Inicialmente adotando uma estrutura entrecortada que alterna entre as várias histórias enquanto ainda mergulha em flashbacks ocasionais, a montagem de Francesca Calvelli é hábil ao costurar a narrativa gradualmente, eventualmente colocando sentido em todas as subtramas e saltando de forma fluida entre estas. Infelizmente, mesmo que compreendamos as motivações e os conflitos de todos os personagens, estes se revelam tolos ou artificiais em sua maioria – e as passagens envolvendo o médico são particularmente ineficazes pela falta de verossimilhança da situação e da motivação vazia do sujeito (e a natureza agressiva e fria da paciente não ajudam). Da mesma maneira, o fanatismo religioso da atriz encarnada por Huppert mantem-se em uma só nota, não indo a lugar algum, o que nos deixa apenas com as sequências que giram em torno do senador de Toni Servillo, que, angustiado em função da decisão que deverá tomar e também ansioso por não conseguir falar com a filha, experimenta horas de absoluta tensão e desconforto. Além disso, as passagens relacionadas ao político contam também com o melhor personagem do longa: um psiquiatra que, atendendo os senadores, tece comentários precisos sobre a natureza da política e do fascínio pela notoriedade.

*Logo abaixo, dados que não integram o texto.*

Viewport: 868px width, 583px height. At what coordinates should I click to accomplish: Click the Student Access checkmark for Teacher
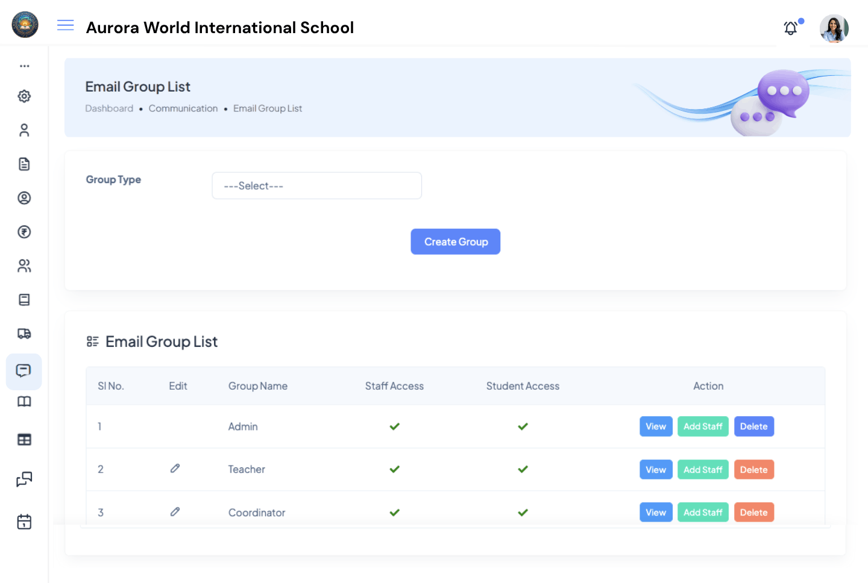coord(523,469)
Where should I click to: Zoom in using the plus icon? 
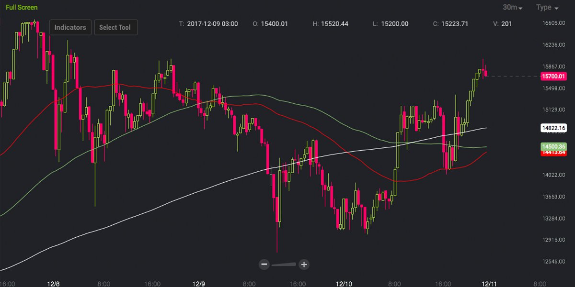coord(303,264)
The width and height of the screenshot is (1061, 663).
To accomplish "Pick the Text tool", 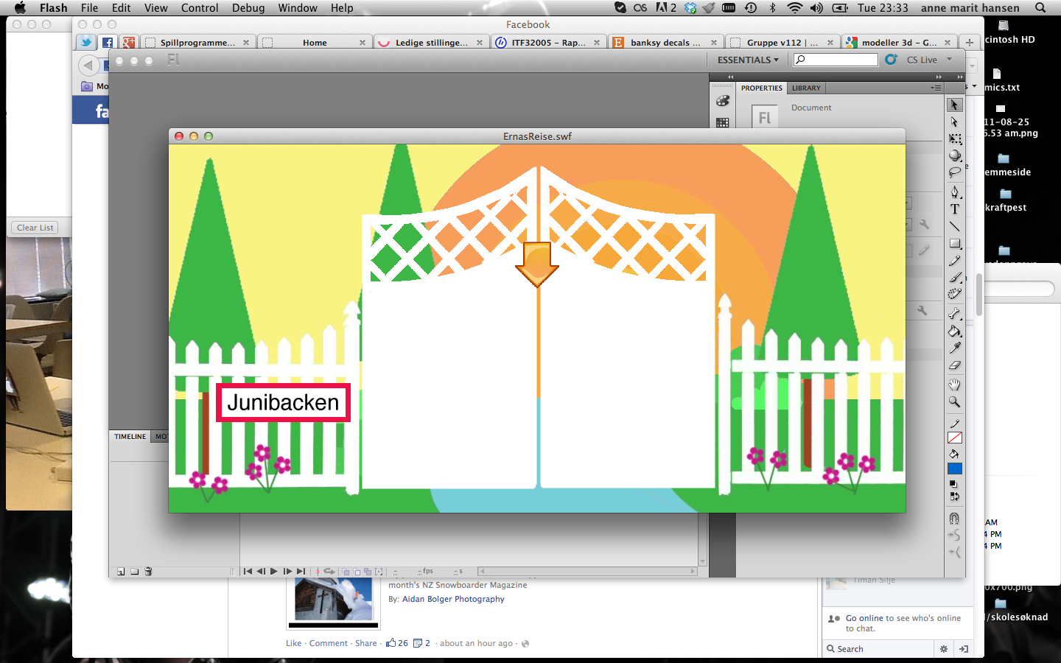I will click(954, 210).
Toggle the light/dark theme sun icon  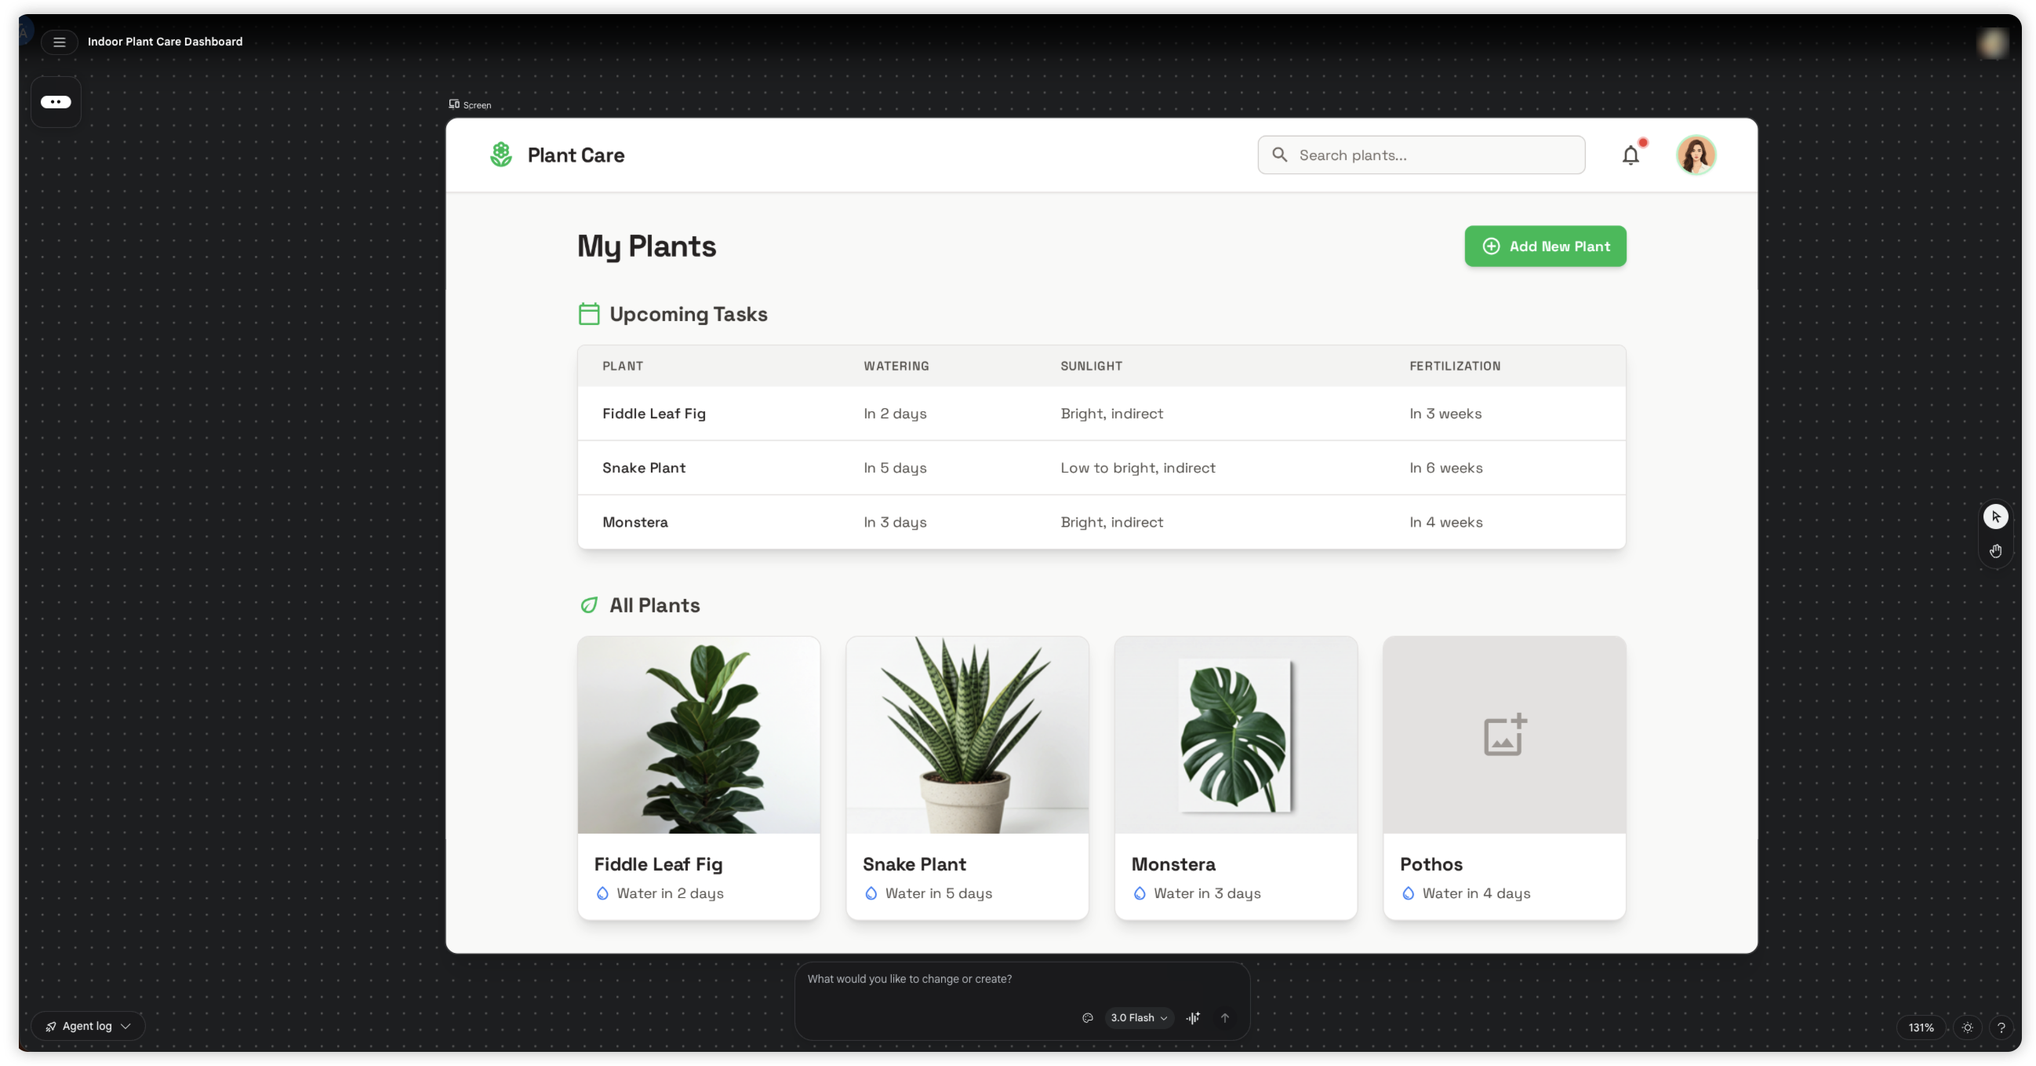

Mas, afinal, o que Marco Bellocchio quer dizer através de seus personagens? Há, como não poderia deixar de ser, uma presença constante de símbolos e interesses religiosos em todas as narrativas – e a intensidade com que Huppert obriga suas enfermeiras/freiras a rezar indica uma tentativa desesperada de se fazer ouvir por Deus mesmo que através do grito -, mas nem mesmo a influência da Igreja sobre a política vai além de um ou outro comentário sobre o que o papa tem a dizer sobre o assunto. Neste aspecto, diga-se de passagem, o comentário mais interessante é feito (mais uma vez) por Servillo, que aponta como ele, um descrente, tentou de todas as formas manter viva a esposa doente, ao passo que esta, católica fervorosa, pedia para morrer, num paradoxo aparente que aponta para a complexidade moral da questão. E não é à toa que Maria, supostamente tão dedicada à sua causa e ao seu Deus, não hesita em abandonar a vigília para encontrar o homem pelo qual se apaixonou, indicando um impulso de dar prosseguimento à vida que, ela se recusa a perceber, é negado à moça em estado vegetativo que ela egoistamente tenta manter presa aos aparelhos.
Beirando o patético em algumas escolhas narrativas inexplicáveis (como a insistência em incluir uma trilha incômoda sempre que o dr. Pallido encontra-se mergulhado em reflexões e que é interrompida subitamente quando cortamos para outro personagem), A Bela que Dorme no máximo se diverte com a contradição entre pacientes comatosas que interrompem a existência dos vivos ao seu redor e a viciada cuja sedação é condição para mantê-la viva. Mas até isso é atirado no lixo eventualmente para que Bellocchio possa retornar aos diálogos vazios que, como seu próprio filme, não dizem absolutamente nada de relevante.